We'd gone to the gallery on a Saturday afternoon to see a portrait exhibit we'd heard good things about--and we walked through the stark white rooms and took it in, absorbed our share of culture, and half an hour later, we were done. The rest of the gallery, the Picassos and the Rothkos and the Pollocks, didn't hold much interest for us. So there we were, plans for the afternoon more or less shot, and a nice wide swath of time on our hands. So we decided to stop in at the bar for a drink--just one, we agreed.
"No day drinking," I warned Jake. "I don't want to be passed out on the couch by 5 o'clock."
"Nope," he reassured me. "Just one drink. You can have a glass of wine if you want. Very responsible."
But when we stepped in from the cold, stopping just inside the door to brush the snow off our shoulders, there she was behind the bar, polishing glasses.
My heart did a little tumble, and I know I was probably blushing. But with one hand firm on the small of my back, Jake guided me to a pair of stools at the corner of the bar, tucked into a cozy nook by the window. And before I could decide if I was in the mood for pinot grigio or riesling, there was a gin and tonic in my hand, and she was pulling down a bottle of Campari to make a drink for Jake.
"I didn't think you worked afternoons," he said off-handedly. "You must have known we were coming in."

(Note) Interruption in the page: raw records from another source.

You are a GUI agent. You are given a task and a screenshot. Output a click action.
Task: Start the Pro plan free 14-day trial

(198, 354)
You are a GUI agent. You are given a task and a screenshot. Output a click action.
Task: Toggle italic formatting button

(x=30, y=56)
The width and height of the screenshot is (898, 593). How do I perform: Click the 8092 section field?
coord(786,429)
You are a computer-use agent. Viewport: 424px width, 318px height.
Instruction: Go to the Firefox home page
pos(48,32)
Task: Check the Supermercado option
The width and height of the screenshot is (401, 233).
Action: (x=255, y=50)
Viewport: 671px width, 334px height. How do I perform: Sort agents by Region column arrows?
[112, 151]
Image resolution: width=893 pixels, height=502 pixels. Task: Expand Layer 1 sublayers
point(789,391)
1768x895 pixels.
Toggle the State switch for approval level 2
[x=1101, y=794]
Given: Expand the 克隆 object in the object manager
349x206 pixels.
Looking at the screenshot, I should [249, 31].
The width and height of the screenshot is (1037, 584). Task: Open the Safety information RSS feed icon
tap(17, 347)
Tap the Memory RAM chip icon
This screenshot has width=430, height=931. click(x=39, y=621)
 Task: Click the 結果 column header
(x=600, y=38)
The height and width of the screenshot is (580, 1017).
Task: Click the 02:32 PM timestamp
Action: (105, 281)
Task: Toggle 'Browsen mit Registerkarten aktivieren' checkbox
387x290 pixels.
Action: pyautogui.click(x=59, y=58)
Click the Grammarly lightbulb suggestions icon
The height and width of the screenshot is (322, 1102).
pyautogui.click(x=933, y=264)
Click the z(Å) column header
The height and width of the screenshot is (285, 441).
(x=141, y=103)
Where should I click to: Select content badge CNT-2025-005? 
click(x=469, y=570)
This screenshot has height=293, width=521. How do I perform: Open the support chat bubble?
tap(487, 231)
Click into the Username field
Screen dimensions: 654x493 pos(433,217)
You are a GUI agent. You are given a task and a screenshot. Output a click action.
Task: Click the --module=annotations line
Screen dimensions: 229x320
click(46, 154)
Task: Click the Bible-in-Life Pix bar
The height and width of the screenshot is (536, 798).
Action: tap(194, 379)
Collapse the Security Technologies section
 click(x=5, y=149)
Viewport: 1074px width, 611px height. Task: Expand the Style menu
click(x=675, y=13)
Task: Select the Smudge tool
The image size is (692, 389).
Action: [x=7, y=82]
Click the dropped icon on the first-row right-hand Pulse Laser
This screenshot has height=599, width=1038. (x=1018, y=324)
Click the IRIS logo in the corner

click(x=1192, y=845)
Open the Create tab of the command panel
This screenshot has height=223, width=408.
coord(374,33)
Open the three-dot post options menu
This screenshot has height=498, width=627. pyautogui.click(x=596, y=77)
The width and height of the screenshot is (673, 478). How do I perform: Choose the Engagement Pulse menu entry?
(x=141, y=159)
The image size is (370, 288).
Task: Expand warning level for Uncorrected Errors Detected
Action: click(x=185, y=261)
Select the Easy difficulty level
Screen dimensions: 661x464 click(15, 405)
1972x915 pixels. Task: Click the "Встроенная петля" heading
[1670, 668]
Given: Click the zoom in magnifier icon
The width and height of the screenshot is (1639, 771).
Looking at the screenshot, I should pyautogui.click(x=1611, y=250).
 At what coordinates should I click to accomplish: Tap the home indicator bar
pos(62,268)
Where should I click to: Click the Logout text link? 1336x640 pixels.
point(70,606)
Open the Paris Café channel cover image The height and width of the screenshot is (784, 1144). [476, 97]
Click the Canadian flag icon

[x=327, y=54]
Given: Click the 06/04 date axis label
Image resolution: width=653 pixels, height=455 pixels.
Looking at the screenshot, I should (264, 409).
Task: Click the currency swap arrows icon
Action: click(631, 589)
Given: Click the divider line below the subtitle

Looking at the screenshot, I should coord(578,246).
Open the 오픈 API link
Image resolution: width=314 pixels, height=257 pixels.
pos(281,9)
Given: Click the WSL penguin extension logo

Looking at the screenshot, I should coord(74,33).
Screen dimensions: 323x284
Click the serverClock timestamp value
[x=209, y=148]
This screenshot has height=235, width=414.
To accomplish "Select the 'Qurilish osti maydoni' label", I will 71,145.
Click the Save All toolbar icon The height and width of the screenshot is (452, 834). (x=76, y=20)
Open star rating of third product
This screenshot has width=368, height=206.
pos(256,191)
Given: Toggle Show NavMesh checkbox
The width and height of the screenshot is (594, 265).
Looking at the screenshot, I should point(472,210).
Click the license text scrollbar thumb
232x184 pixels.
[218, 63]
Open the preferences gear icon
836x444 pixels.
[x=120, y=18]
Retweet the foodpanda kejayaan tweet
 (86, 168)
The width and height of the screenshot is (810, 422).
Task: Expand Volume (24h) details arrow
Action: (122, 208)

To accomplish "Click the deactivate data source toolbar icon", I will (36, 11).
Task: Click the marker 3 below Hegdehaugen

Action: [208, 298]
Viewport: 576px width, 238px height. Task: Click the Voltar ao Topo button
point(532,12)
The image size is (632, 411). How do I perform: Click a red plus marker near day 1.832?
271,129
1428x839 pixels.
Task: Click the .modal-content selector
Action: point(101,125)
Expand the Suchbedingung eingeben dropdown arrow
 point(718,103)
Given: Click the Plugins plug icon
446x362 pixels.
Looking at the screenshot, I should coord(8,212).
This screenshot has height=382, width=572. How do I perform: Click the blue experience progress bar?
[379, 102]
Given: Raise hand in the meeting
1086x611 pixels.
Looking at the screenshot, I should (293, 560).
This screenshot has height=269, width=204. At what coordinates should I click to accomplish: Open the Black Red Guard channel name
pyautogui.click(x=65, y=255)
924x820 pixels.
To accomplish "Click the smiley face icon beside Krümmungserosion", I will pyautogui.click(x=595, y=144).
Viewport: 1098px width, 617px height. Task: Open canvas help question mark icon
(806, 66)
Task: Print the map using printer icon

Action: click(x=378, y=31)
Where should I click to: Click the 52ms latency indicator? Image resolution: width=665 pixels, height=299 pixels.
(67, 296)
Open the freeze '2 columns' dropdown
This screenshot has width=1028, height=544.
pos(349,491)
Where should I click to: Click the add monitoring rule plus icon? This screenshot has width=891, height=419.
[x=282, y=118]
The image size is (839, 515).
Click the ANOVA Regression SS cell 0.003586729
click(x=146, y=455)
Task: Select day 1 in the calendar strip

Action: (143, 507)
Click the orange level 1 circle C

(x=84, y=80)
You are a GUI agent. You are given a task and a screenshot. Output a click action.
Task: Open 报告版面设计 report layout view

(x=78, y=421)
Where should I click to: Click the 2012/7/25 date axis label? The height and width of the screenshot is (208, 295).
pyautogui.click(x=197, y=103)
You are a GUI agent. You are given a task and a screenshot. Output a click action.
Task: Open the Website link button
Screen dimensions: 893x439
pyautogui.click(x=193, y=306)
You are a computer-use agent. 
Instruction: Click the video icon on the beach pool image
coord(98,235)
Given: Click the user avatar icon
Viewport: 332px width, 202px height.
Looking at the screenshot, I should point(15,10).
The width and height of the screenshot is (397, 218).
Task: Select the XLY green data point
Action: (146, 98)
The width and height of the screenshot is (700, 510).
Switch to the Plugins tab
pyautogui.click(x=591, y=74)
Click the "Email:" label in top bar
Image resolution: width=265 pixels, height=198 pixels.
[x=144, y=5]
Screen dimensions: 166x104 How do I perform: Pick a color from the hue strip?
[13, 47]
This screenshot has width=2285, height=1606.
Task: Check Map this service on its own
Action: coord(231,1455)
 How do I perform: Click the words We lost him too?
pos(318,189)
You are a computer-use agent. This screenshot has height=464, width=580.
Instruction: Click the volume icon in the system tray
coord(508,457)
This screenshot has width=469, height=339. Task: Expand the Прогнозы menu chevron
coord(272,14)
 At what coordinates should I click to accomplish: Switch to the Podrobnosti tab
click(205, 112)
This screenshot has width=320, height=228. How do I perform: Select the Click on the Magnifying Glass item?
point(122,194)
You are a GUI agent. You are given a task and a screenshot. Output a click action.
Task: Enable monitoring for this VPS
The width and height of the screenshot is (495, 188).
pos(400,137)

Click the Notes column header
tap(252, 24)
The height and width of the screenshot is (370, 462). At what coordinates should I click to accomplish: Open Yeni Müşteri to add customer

"The day girl has the flu, so I picked up a shift. You two are just a lovely surprise." She gave him a sleepy-eyed smile as she slipped a twist of orange into his drink and handed it to him to try.
"Apparently we're philistines," I told her. "We tried to go to that exhibit at the art gallery and we couldn't even spend an hour there. And since we're actually out of our pajamas on a Saturday, we thought we might as well get a drink."
"Not really my thing either," she agreed. "I always feel like my nephew could have made most of those paintings."
"I know, right? Give me a poem any day."
"Lucy, this is fantastic," Jake broke in, setting his drink down on the bar. "What am I drinking?"
"You can't guess?" she teased.
He took another sip, letting the drink roll over his tongue, then passed the glass into my outstretched hand. But my nostrils flared with the first taste. "Wow. That's too much for me." I washed away the burn with the last of my G&T.
"Slow down there, cowboy," he said. "I thought you said no day drinking." But Lucy was already setting another down in front of me. And anyway, it was a snowy Saturday afternoon. What else did we need to be doing?
"Ok, so...no idea?" she challenged Jake.
"Fuck. No. Campari with orange--but there's something else I can't place. What's in there--a boutique tequila?"
"Nope," she grinned. "I made you a Smoky Negroni. That's mezcal you taste."
"Hmm. I like it. It's a darker taste than tequila--but sweeter, too." And then Lucy was pulling down bottles, pouring him a couple different mezcals to taste, and some tequila for the sake of comparison.
"Robin, you'd like this one," he said, holding out his glass to me. "Are you sure you don't want to try?"
"Baby, my tequila drinking days are over. Mr. Cuervo and I have a sordid history."
The bar wasn't crowded, and somehow the afternoon passed while we sat on those barstools, knees pressed up together, fingers intertwined. Lucy talking with us between mixing drinks and pulling pints. And then the sky was starting to get dark, and Lucy's shift was over, and she came around the bar to sit on the stool beside me, and we bought her a drink to say thank you for all the tequila tasting Jake had done.
"This was fun," she said as she drained her glass. "But I'd better go home now, while I can still drive."
"This was fun," Jake agreed. "What are you doing next Saturday? Let us take you to dinner."